Kids Say the Darndest Things
I like to watch videos that people share of their kids responding to certain questions they are asked. I get a real chuckle out of some of them. I actually included many such funny comments in the back end of my children's book "The Day I Gave Mad Away."
I was recently watching one of those funny videos where the dad was filming his 4 year old daughter coming in from the backyard. She said to her father "There's a friggin' mouse in the back yard."
Now, on the surface, that seems funny, right? And it is, in a certain respect. However, we need to dig a little deeper here to see just what's going on when a child comes up with such a comment. I am not trying to be a downer here. I am working to illustrate a certain point.

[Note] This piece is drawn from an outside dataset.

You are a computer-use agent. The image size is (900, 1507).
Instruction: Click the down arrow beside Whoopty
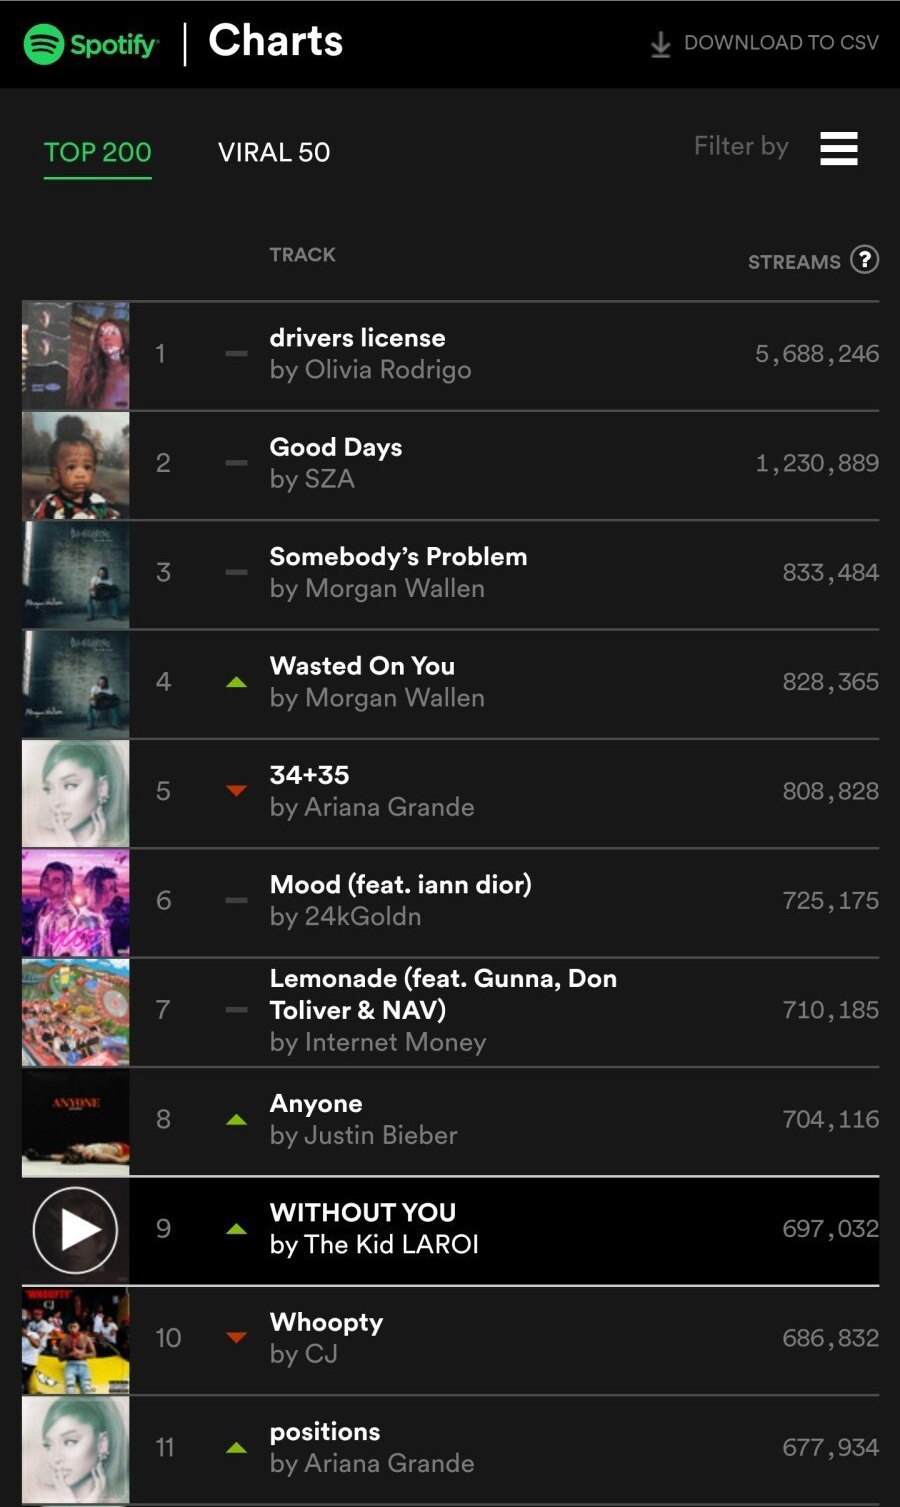coord(236,1338)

I have had parents act shocked hearing certain things come out of their child's mouth, when I have heard the very same thing come out of theirs. Of course, children don't just learn from their parents. They learn from their friends, their teachers, their caregivers and so on.
Now, when I say learn, I really mean mimic. Children learn through living example - they mimic what they hear. They mimic tones of voices and facial expressions. They mimic negative reactions. They mimic everything. So what we call "originality" in our kids is really a hodge-podge mixture of mimicked traits and expressions. There may be a certain originality and uniqueness to that mixture in every child, wherein no other child has the exact mix of mimicry as they do, but if we look closely at it, we can see that there isn't anything truly original about them at all. How can anything borrowed be original? Mimicry is borrowing. Original means "first - present or existing from the beginning?"

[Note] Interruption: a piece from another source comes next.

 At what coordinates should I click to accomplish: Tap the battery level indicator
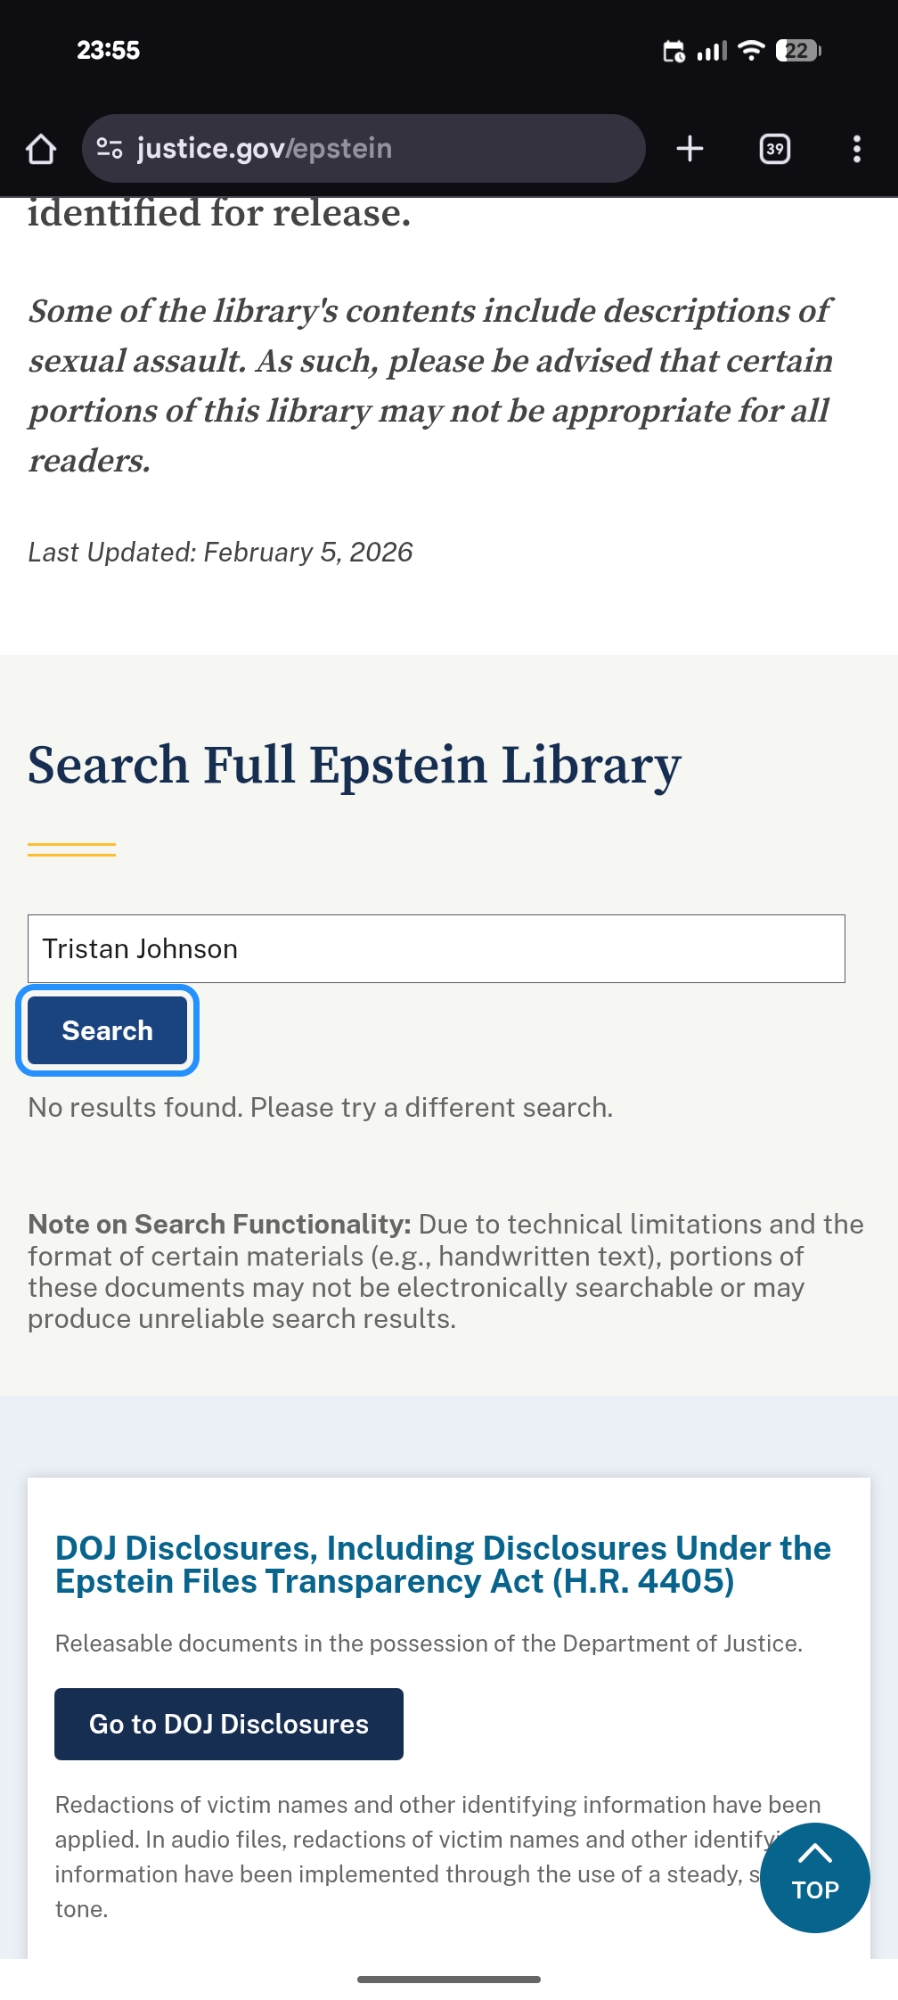pos(798,50)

It should be shocking to us when we hear something like that 4-year old child saying "friggin mouse." It should shock us to the core of ourselves as in "My God, what else have they picked up from me?" We have no idea until they say that darndest thing. Why? Because most of the time, we aren't aware of ourselves when we speak. We aren't aware that our child is absorbing not only everything that comes out of our mouths, but every facial expression, and every negative reaction. And I mean every. That's not an exaggeration.
Kids Say What Has Been Said. Kid's Act What What Has Been Acted.

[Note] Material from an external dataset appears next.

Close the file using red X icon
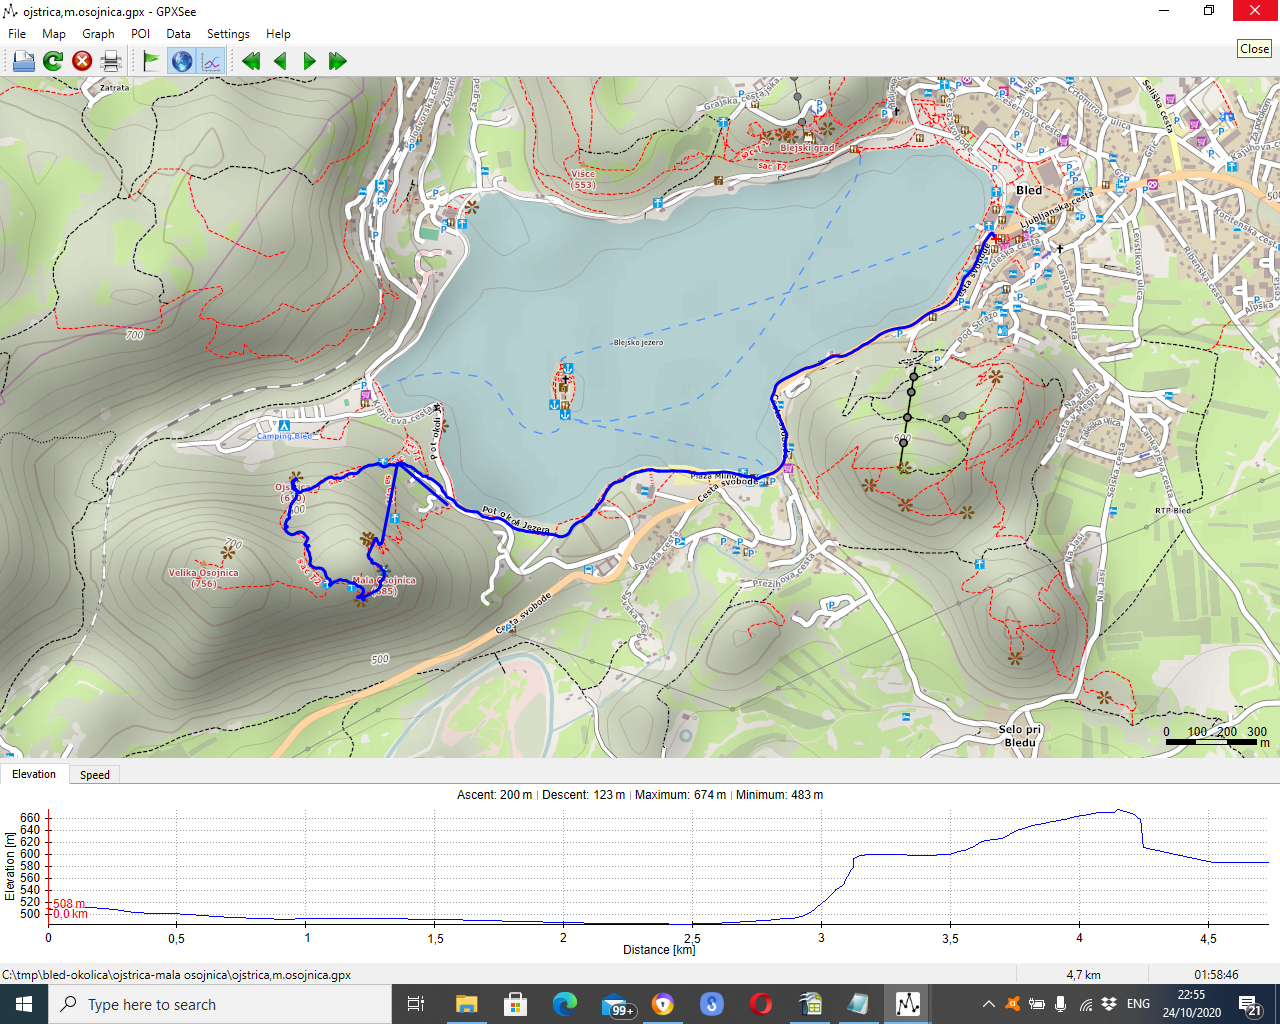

One of my very first blogs was about the importance of owning our own attention. If you haven't read that blog, I encourage you to do so. Without the proper use of our attention, all that we can become is a Master of Mimicry. We can't bring anything new into this world that desperately needs it.
As a parent, if I am fully attentive in my child's presence, I am aware of what my face is doing, if there is tension in it. I'm aware of the words that are coming out of my mouth so that those words are not harmful in any way. I'm aware of everything that is moving through me inwardly that may be pressuring me to move fast, say that unkind thing or give "that look".
We all came into this world with rules that we didn't give ourselves. And because we haven't questioned those rules, we continue to do the darndest thing...the repetitive thing, the mimicked thing...
Imagine giving your child a new set of rules that will make them a truly unique and original individual as they were intended to be.
Presence is the only way to give our children something new in their life. Why is that? Because when we do the same old thing, react in the same old way, say the same negative comments, blame others for the way that we feel, turn to ourselves for answers to what ails us, things never change. Clearly, we can see that.
When we agree to be present with our child, that "same old reaction, that same old comment, that same blame game, etc. is sacrificed by waiting instead for a new answer from a level of consciousness above ours. The old things must pass before anything new can be received, otherwise we continue to feed the same old, same old.
Be a warrior and raise a truly original and unique child. That would be the true darndest thing.